Transduction and odor mapping
Amino acids are known water-borne olfactory stimuli that elicit responses in olfactory receptor neurons of larval Xenopus laevis (see Hassenklöver et al., 2012). We were able to show that a large subgroup of amino acid-sensitive receptor neurons does not possess the canonical cAMP-mediated transduction pathway (see Manzini et al., 2003). We hypothesized that these amino acid responses might be mediated via a vomeronasal-like transduction machinery. We could show that amino acid-responsive receptor neurons in the lateral MOE employ a phospholipase C (PLC) and diacylglycerol-mediated (DAG) transduction cascade (see Sansone et al., 2014). On the other hand, a substantial number of ORNs possess the well described cAMP-mediated transduction pathway and are characterized by responses to alcohols, aldehydes and ketons. A subgroup of amino acid-sensitive receptor neurons does not possess the canonical cAMP-mediated transduction pathway, but signals via PLC and DAG.
The above mentioned subpopulations of receptor neurons project into different glomerular clusters of the main olfactory bulb. Glomeruli activated by amino acids are located laterally compared to those activated by alcohols, aldehydes and ketones. Responses to amines and bile acids, two additional groups of waterborne odorants, are more broadly distributed in the olfactory bulb. This unequal mapping of odorants in the main olfactory bulb is consistent with our finding that the glomerular layer in larval Xenopus laevis is organized in spatially distinct clusters, and that the presynaptic proteins synaptophysin and synaptotagmin are differentially expressed in glomeruli in the lateral and medial main olfactory bulb (see Manzini et al., 2007).

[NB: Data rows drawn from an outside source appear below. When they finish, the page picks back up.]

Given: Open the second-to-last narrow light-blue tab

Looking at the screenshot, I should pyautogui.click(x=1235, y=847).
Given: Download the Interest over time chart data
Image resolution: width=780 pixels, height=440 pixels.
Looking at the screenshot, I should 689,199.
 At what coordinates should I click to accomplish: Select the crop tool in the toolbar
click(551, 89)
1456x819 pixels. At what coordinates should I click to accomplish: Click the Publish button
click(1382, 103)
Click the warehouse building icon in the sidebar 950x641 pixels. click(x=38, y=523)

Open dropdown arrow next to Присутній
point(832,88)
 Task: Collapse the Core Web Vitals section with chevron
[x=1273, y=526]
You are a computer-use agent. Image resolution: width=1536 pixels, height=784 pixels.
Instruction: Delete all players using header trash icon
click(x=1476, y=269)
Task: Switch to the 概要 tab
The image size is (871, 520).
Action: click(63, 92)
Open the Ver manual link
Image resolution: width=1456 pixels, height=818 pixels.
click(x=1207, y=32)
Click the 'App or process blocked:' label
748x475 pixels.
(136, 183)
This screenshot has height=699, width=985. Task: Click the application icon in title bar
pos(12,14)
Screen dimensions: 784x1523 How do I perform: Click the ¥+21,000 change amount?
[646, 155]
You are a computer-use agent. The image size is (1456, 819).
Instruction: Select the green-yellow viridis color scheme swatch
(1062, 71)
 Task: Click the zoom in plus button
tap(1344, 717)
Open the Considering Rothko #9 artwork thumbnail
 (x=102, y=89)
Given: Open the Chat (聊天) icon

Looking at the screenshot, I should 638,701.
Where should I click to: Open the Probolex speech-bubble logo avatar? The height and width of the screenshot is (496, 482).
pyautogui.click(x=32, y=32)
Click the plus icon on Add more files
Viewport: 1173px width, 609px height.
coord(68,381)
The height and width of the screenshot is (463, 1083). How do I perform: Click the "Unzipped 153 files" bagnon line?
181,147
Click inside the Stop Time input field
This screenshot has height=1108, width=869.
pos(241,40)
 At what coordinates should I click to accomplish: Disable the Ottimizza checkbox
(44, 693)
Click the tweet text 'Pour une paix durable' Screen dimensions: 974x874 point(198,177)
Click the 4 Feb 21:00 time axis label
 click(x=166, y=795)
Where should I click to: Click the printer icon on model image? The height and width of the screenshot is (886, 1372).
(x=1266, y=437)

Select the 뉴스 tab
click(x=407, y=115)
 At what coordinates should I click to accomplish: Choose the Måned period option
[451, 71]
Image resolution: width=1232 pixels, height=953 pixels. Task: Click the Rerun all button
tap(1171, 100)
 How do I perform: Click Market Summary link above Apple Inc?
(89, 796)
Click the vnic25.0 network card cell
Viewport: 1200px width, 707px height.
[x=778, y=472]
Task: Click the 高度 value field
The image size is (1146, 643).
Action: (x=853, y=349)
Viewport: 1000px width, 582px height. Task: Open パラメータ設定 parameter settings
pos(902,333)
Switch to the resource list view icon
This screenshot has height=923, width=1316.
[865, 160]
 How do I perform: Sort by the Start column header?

Taken together, the glomerular layer of the olfactory bulb of larval Xenopus laevis is organized in spatially distinct clusters that receive input from different subsets of receptor neurons with varying transduction mechanisms, odorant spectra and an unequal composition of presynaptic proteins. This shows that the main olfactory system of larval Xenopus laevis is made up of at least two diverse subsystems with different functional relevance possibly emerged at different points in the evolution of the olfactory system.